Penerapan pajak karbon dalam Rancangan Undang-Undang Ketentuan dan Tata Cara Umum Perpajakan (RUU KUP) menuai pro dan kontra di masyarakat. Penolakan terhadap rencana pungutan pajak karbon datang khususnya dari kelompok pengusaha karena dinilai dapat meningkatkan ongkos produksi sehingga pada akhirnya akan menaikkan harga barang dan jasa serta memperburuk iklim usaha. Di sisi lain, dukungan datang dari berbagai pihak seperti anggota DPR, akademisi dan organisasi masyarakat sipil.
PRAKARSA mengapresiasi langkah pemerintah untuk menerapkan pajak karbon karena dapat mengurangi dampak emisi CO2. “Aturan ini sangat tepat dan relevan untuk dilakukan mengingat Indonesia juga terikat dengan perjanjian Paris Agreement dimana target penurunan emisi menjadi salah satu poinnya. Terlebih tren global mengarah pada kegiatan ekonomi yang lebih hijau sehingga aturan ini diperlukan. Tentunya ini harus dibarengi dengan perbaikan teknologi dan sumber daya manusia sebagai penunjang implementasinya,” kata Ah Maftuchan, Direktur Eksekutif The PRAKARSA.
“Penerapan pajak karbon diharapkan dapat berkontribusi terhadap pencapaian tujuan mitigasi dan adaptasi perubahan iklim dengan tetap meningkatkan pertumbuhan ekonomi, pengentasan kemiskinan, dan secara bersamaan dapat melestarikan lingkungan,” tambah Ah Maftuchan yang juga menjabat sebagai Kordinator Forum Pajak Berkeadilan.
Pada webinar Implementasi Pajak Karbon yang diselenggarakan oleh The PRAKARSA dan Radesa Institute 12 Agustus lalu, Drs.
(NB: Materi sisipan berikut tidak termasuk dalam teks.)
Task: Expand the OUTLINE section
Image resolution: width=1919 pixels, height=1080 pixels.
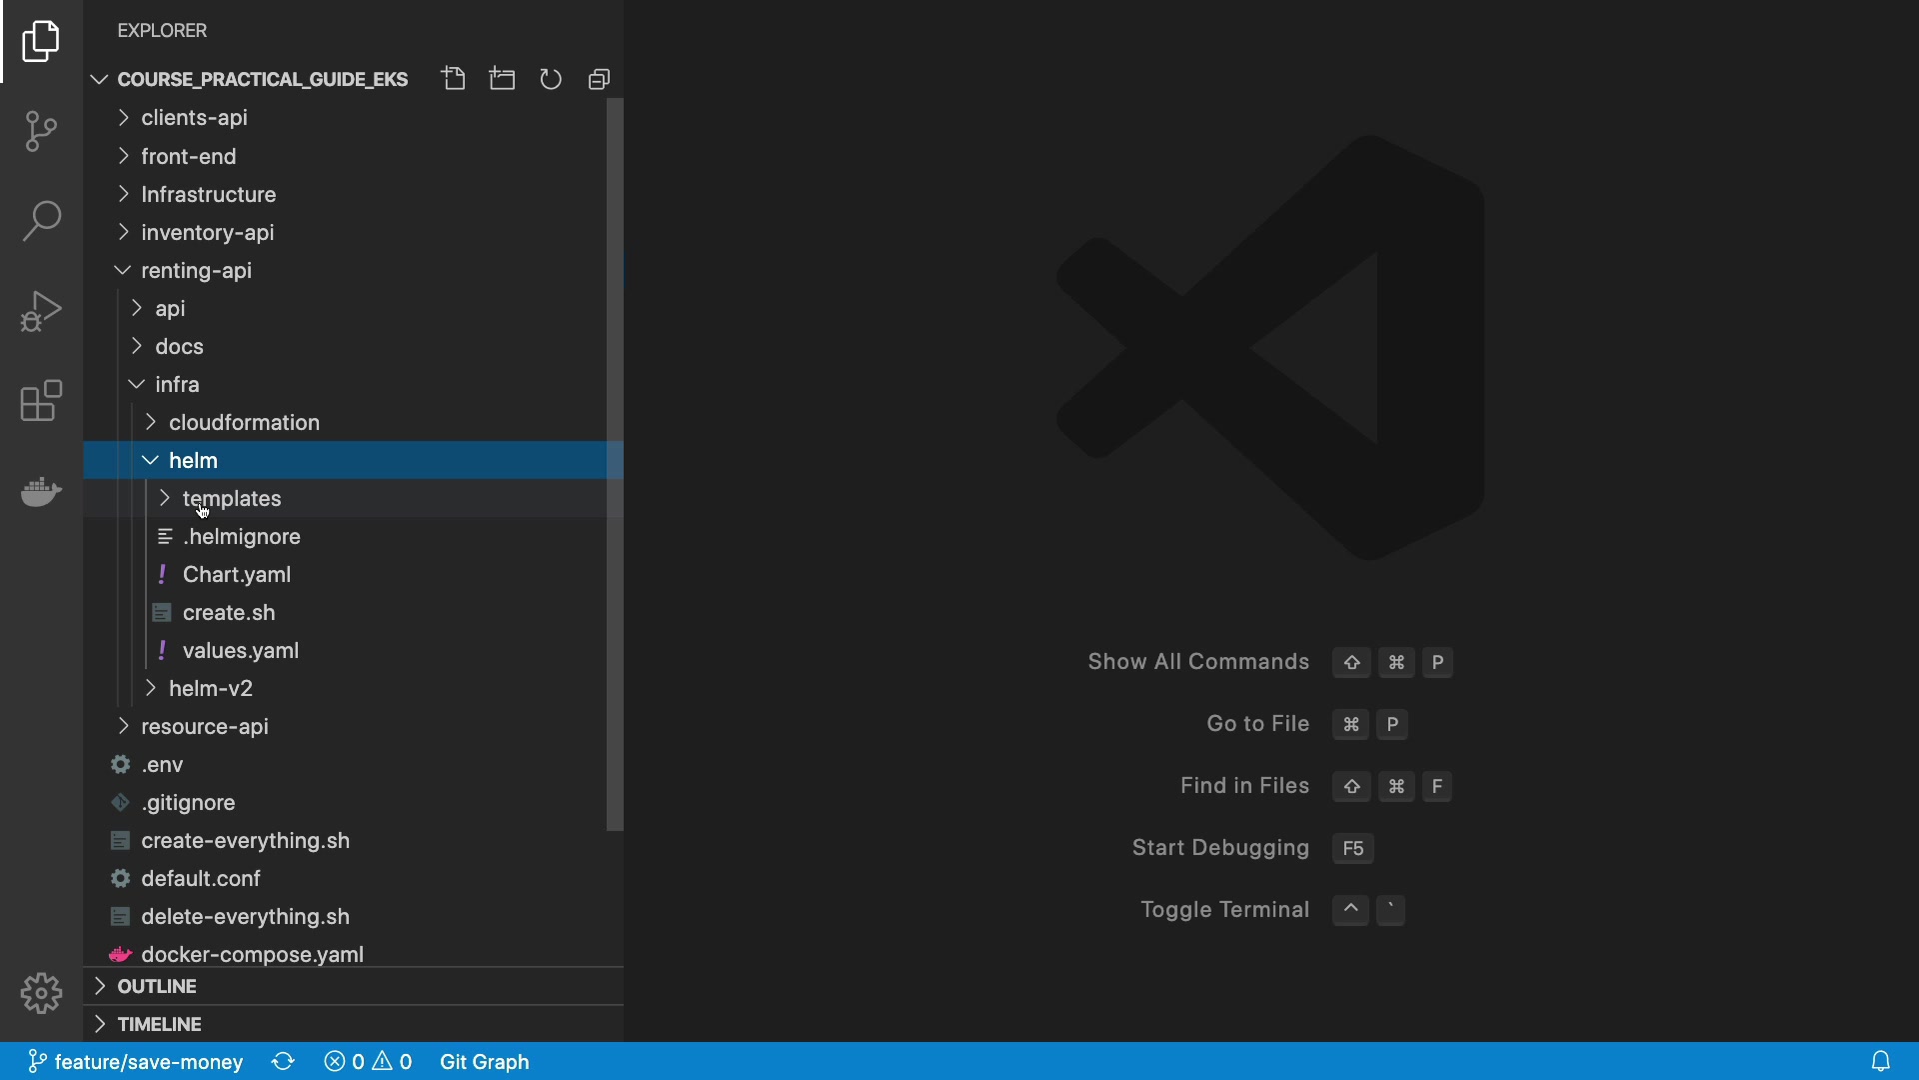Action: coord(157,986)
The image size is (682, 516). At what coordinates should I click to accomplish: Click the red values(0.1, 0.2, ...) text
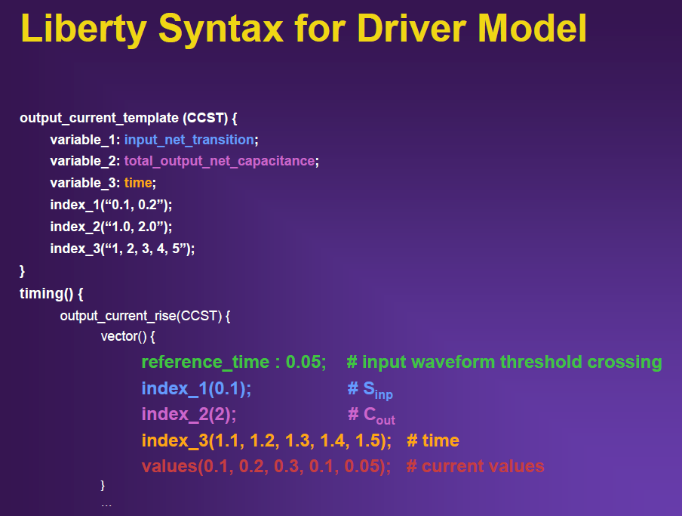(x=266, y=466)
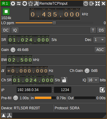The width and height of the screenshot is (107, 119).
Task: Toggle the Ch SR padlock lock
Action: [64, 80]
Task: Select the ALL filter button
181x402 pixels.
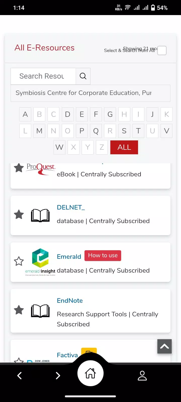Action: coord(124,147)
Fathan Subchi, Wakil Ketua Komisi XI DPR RI mendukung penuh rencana pemerintah untuk menerapkan pajak karbon dengan memperhatikan faktor-faktor pendukungnya. “Terdapat beberapa hal penting yang masih perlu dirumuskan dalam penerapan pajak karbon di Indonesia. Pertama, pemerintah harus menentukan bentuk pajak karbon yang nantinya akan dikenakan agar sesuai dengan kondisi dan kebutuhan di Indonesia. Kedua kesiapan teknologi dan sumber daya manusia dalam proses pencatatan dan pengenaan pajak karbon, dan ketiga, menentukan subjek pajak agar tidak membebani masyarakat,” ungkapnya.
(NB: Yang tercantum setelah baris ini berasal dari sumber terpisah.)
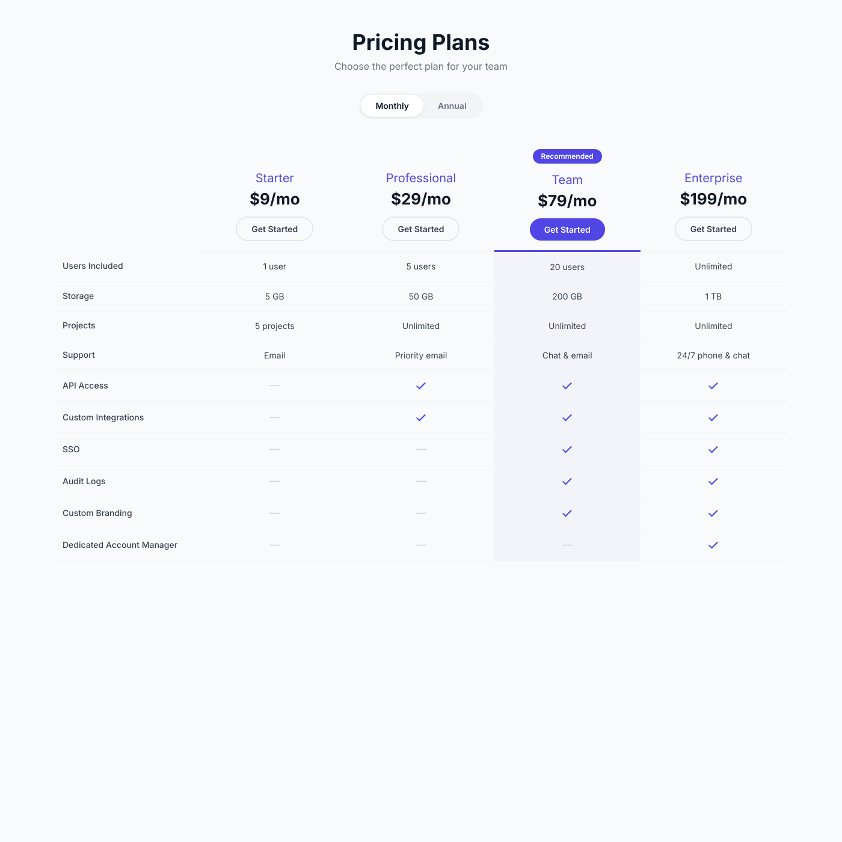Image resolution: width=842 pixels, height=842 pixels.
Task: Get Started with the Team plan
Action: click(567, 229)
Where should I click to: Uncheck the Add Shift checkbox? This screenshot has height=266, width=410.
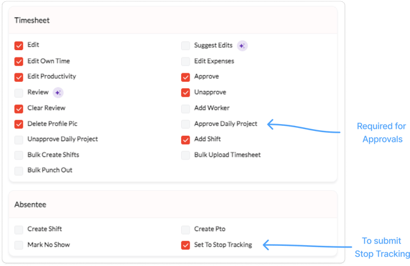185,139
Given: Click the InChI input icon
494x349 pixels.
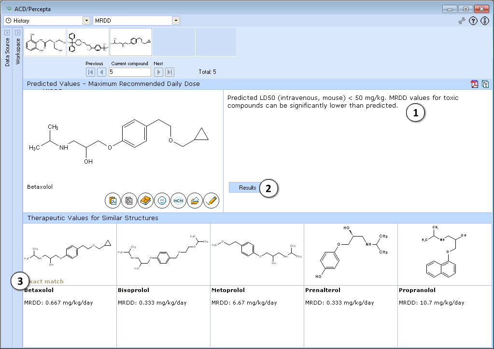Looking at the screenshot, I should coord(178,201).
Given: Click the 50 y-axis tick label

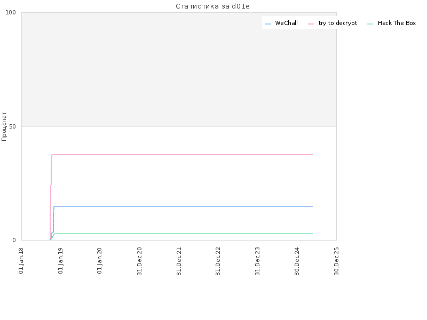Looking at the screenshot, I should tap(12, 127).
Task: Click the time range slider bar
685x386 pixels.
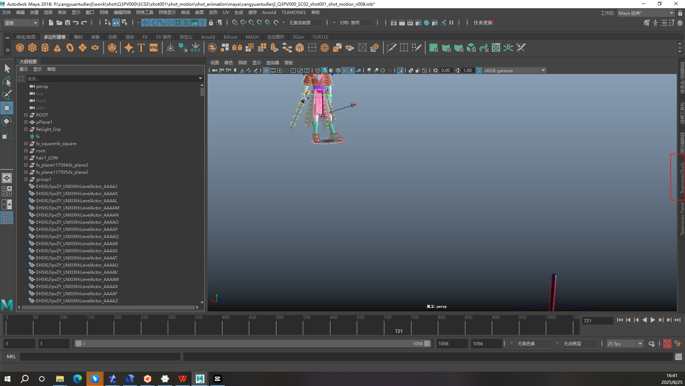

Paul Butarbutar, Co-Founder Indonesia Research Institute for Decarbonization menilai bahwa penerapan pajak karbon tidak selalu berdampak negatif pada pertumbuhan ekonomi. “Secara ringkas proses upaya penurunan emisi CO2 di Indonesia harus memperhatikan aspek ekonomi, sehingga penerapan pajak karbon tidak berdampak pada menurunnya kinerja perekonomian di Indonesia. Penerapan pajak Karbon di Swedia terbukti mampu menurunkan emisi dan meningkatkan pertumbuhan ekonomi secara bersamaan dimana perusahaan-perusahaan di Swedia berlomba-lomba untuk menciptakan teknologi yang lebih efisien sehingga pemakaian energi dapat berkurang,” terangnya.
“Sangat penting untuk memastikan peraturan pemungutan pajak karbon tepat sasaran sehingga selain sebagai tambahan penerimaan negara, penerapan pajak karbon dapat menjalankan fungsi pentingnya yaitu sebagai alat kontrol untuk mengubah perilaku yang mendorong inovasi dan perubahan cara kerja manajemen perusahaan terutama perusahaan penyumbang emisi karbon tinggi.” Tutup Cut Nurul Aidha, Research and Knowledge Manager The PRAKARSA.